Dr. Lieberman hopes that this technology will be developed to prevent the spread of HIV in third world countries. Using a similar approach, her team developed an effective tool to suppress epithelial breast cancers and their tumor-initiating stem cells.

Most epithelial cancers and their stem cells express EpCAM tumor-associated antigen, which is currently an FDA-approved marker for monitoring metastatic breast, colon, and prostate cancers. EpCAM aptamer-siRNA chimeric molecules (AsiCs) mediate knockdown of PLK1, a gene required for mitosis.
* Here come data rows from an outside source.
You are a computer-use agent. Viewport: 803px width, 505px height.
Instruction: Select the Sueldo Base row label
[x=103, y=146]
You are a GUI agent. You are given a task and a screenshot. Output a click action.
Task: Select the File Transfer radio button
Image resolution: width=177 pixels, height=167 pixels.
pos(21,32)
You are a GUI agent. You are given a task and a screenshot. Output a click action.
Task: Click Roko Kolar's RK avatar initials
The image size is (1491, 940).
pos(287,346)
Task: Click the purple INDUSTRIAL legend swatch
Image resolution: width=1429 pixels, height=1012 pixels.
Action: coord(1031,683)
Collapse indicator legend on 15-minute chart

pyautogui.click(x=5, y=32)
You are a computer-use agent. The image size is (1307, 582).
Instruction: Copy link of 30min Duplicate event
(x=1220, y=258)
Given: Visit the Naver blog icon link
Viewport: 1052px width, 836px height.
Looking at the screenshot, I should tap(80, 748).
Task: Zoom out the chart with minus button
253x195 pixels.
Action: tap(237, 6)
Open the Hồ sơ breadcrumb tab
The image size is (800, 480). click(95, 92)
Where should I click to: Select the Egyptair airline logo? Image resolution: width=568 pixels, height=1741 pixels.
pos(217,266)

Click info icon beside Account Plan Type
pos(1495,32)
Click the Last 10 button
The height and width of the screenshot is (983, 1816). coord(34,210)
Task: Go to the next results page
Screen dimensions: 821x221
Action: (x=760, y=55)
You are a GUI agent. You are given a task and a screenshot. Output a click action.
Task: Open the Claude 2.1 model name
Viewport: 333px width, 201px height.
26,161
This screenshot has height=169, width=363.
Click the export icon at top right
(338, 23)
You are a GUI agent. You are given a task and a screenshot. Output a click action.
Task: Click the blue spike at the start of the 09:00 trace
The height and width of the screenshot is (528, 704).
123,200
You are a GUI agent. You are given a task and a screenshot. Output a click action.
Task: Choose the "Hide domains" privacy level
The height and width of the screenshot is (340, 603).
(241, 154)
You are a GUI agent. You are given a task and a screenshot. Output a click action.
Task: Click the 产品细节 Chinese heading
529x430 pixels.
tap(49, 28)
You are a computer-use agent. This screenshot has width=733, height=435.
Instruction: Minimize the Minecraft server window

Dr. Lieberman’s group observed that their chimeras were taken up by EpCAM+ cancer cells in xenografted tumors, and that the tumors regressed. Moreover, AsiC-treated cancer cells were unable to form tumors, indicating that the cancer stem cells had been eliminated.

Dr. Lieberman emphasizes that siRNA-based cancer treatments might still require a combination approach to lessen the chances of developing drug resistance: “Luckily, the AsiCs are easy to manufacture, are not toxic, do not stimulate an innate immune response, and do not induce antibodies.” Dr. Lieberman hopes to translate her inventions into clinical use by starting a company based on AsiCs.